Any two disjoint spheres in three dimensional space, with different radii, have two bitangent double cones, the apexes of which are called the centers of similitude. If three spheres are given, with their centers non-collinear, then their six centers of similitude form the six points of a complete quadrilateral, the four lines of which are called the axes of similitude. And if four spheres are given, with their centers non-coplanar, then they determine 12 centers of similitude and 16 axes of similitude, which together form an instance of the Reye configuration.

The Reye configuration can also be realized by points and lines in the Euclidean plane, by drawing the three-dimensional configuration in three-point perspective. An 8_{3}12_{2} configuration of eight points in the real projective plane and 12 lines connecting them, with the connection pattern of a cube, can be extended to form the Reye configuration if and only if the eight points are a perspective projection of a parallelepiped.

The 24 permutations of the points $(\pm 1, \pm 1, 0, 0)$
form the vertices of a 24-cell centered at the origin of four-dimensional Euclidean space.
These 24 points also form the 24 roots in the root system $D_4$.
They can be grouped into pairs of points opposite each other on a line through the origin. The 12 axis lines can be grouped into 16 triples that lie in the same central plane of the 24-cell. Each central plane intersects 6 vertices in the form of a regular hexagon. Four hexagons intersect at each vertex of the 24-cell. The 12 axis lines and 16 hexagon planes of the 24-cell correspond to the 12 points and 16 lines of the Reye configuration.

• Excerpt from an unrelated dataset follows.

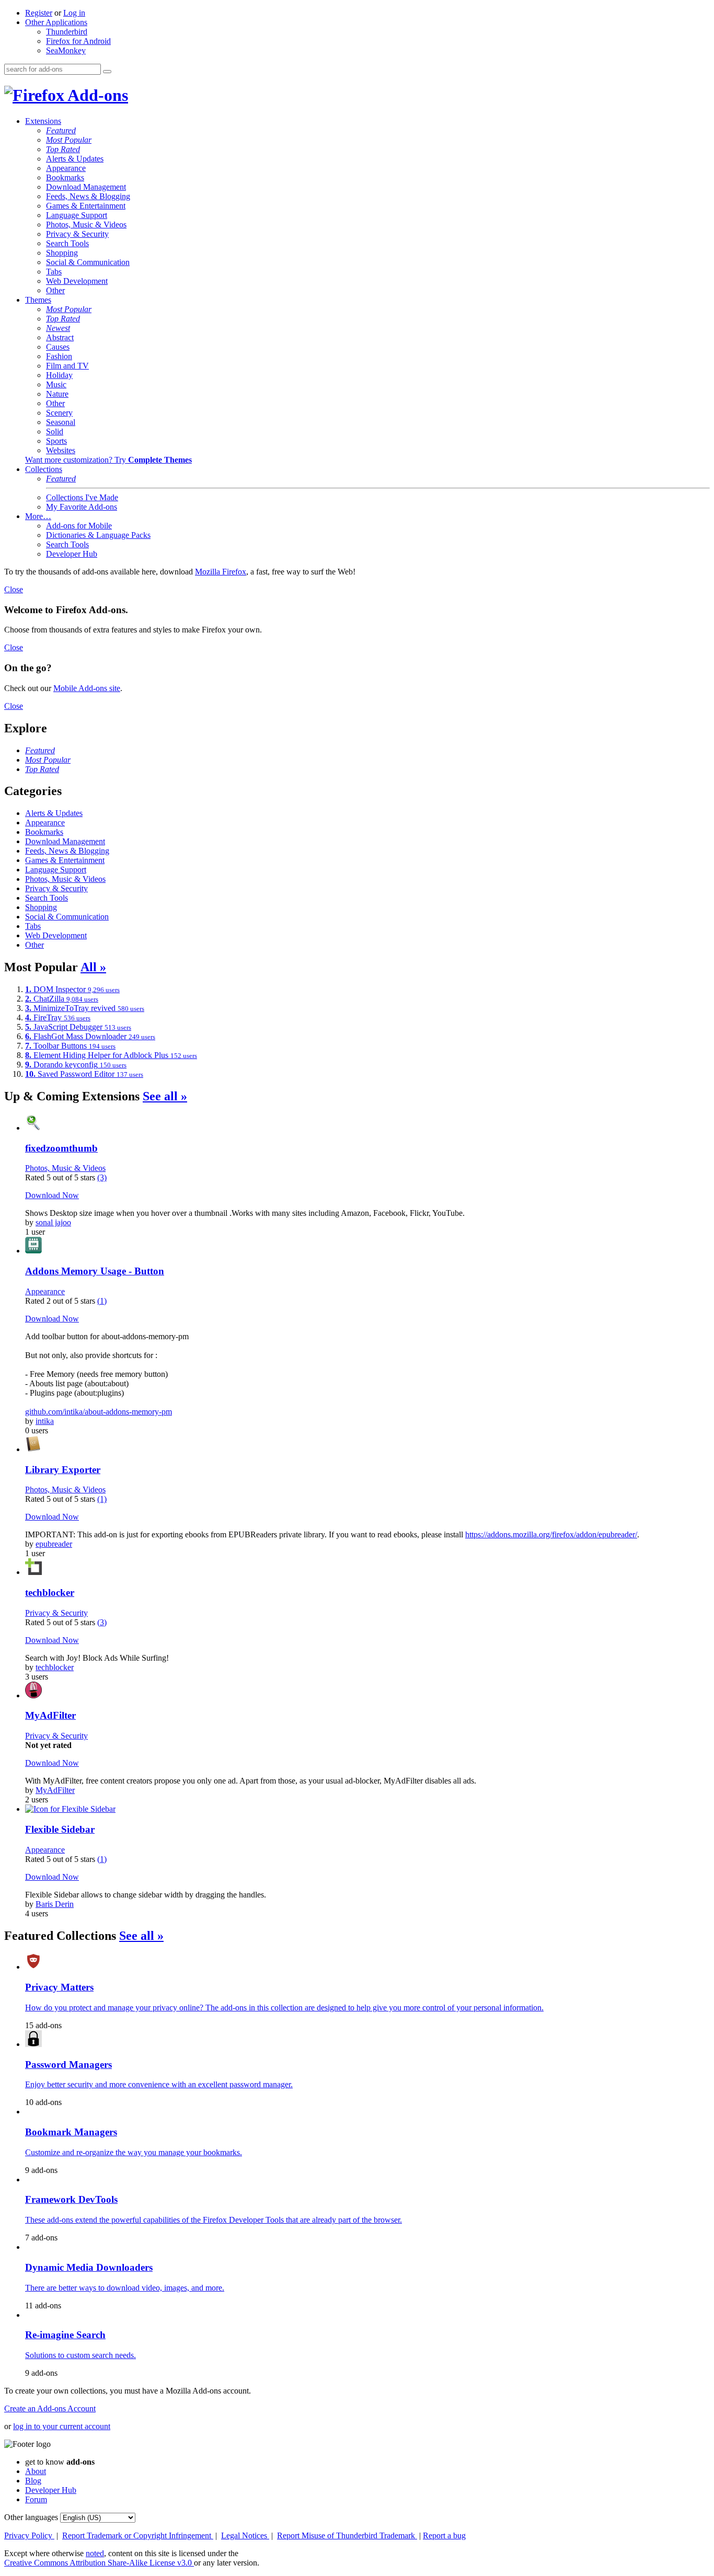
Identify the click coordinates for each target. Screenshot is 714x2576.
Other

The lines and planes through the origin of four-dimensional Euclidean space have the geometry of the points and lines of three-dimensional projective space, and in this three-dimensional projective space the lines through opposite pairs of these 24 points and the central planes through these points become the points and lines of the Reye configuration. The permutations of $(\pm 1, \pm 1, 0, 0)$ form the homogeneous coordinates of the 12 points in this configuration.

==Application==
Aravind (2000) pointed out that the Reye configuration underlies some of the proofs of the Bell–Kochen–Specker theorem about the non-existence of hidden variables in quantum mechanics.

==Related configurations==
The Pappus configuration may be formed from two triangles that are perspective figures to each other in three different ways, analogous to the interpretation of the Reye configuration involving desmic tetrahedra.

If the Reye configuration is formed from a cube in three-dimensional space, then there are 12 planes containing four lines each: the six face planes of the cube, and the six planes through pairs of opposite edges of the cube. Intersecting these 12 planes and 16 lines with another plane in general position produces a 16_{3}12_{4} configuration, the dual of the Reye configuration. The original Reye configuration and its dual together form a 28_{4}28_{4} configuration.

There are 574 distinct configurations of type 12_{4}16_{3}.